_Exercise_
Copy out the material below word for word, starting at the line containing "Describe the element at coordinates (1264, 652)" and continuing through its final line, both ends included.

_Dataset records_

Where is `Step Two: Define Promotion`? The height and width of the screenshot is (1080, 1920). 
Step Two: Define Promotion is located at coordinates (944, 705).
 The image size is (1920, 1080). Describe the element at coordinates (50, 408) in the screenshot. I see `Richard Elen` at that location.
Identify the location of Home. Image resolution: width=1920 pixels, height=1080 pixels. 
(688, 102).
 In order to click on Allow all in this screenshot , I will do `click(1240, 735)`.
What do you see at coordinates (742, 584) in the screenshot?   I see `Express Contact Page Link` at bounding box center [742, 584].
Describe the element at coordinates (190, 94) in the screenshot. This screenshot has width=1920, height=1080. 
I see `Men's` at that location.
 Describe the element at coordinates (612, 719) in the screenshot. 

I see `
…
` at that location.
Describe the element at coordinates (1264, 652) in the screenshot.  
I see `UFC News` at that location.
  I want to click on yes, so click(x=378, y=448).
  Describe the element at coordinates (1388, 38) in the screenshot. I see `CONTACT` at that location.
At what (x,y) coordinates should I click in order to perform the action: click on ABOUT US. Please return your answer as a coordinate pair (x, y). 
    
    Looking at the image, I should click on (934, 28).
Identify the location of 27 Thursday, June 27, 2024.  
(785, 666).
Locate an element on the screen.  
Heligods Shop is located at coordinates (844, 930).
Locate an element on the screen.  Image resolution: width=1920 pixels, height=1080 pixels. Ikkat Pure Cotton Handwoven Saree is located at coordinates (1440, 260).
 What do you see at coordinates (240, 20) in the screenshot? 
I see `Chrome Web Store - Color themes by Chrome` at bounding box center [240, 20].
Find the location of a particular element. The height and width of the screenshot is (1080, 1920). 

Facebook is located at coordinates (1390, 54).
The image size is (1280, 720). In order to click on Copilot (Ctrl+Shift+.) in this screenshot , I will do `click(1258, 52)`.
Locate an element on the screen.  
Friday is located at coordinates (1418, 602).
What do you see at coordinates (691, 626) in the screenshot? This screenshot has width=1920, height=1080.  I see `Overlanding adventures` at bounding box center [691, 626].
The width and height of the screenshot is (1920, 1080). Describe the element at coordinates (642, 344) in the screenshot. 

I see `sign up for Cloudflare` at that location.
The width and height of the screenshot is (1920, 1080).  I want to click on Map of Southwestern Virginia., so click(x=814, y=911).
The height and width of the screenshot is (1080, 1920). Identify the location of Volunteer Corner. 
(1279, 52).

_Solution for this problem_
Describe the element at coordinates (1264, 652) in the screenshot.  
I see `UFC News` at that location.
  I want to click on yes, so click(x=378, y=448).
  Describe the element at coordinates (1388, 38) in the screenshot. I see `CONTACT` at that location.
At what (x,y) coordinates should I click in order to perform the action: click on ABOUT US. Please return your answer as a coordinate pair (x, y). 
    
    Looking at the image, I should click on (934, 28).
Identify the location of 27 Thursday, June 27, 2024.  
(785, 666).
Locate an element on the screen.  
Heligods Shop is located at coordinates (844, 930).
Locate an element on the screen.  Image resolution: width=1920 pixels, height=1080 pixels. Ikkat Pure Cotton Handwoven Saree is located at coordinates (1440, 260).
 What do you see at coordinates (240, 20) in the screenshot? 
I see `Chrome Web Store - Color themes by Chrome` at bounding box center [240, 20].
Find the location of a particular element. The height and width of the screenshot is (1080, 1920). 

Facebook is located at coordinates (1390, 54).
The image size is (1280, 720). In order to click on Copilot (Ctrl+Shift+.) in this screenshot , I will do `click(1258, 52)`.
Locate an element on the screen.  
Friday is located at coordinates (1418, 602).
What do you see at coordinates (691, 626) in the screenshot? This screenshot has width=1920, height=1080.  I see `Overlanding adventures` at bounding box center [691, 626].
The width and height of the screenshot is (1920, 1080). Describe the element at coordinates (642, 344) in the screenshot. 

I see `sign up for Cloudflare` at that location.
The width and height of the screenshot is (1920, 1080).  I want to click on Map of Southwestern Virginia., so click(x=814, y=911).
The height and width of the screenshot is (1080, 1920). Identify the location of Volunteer Corner. 
(1279, 52).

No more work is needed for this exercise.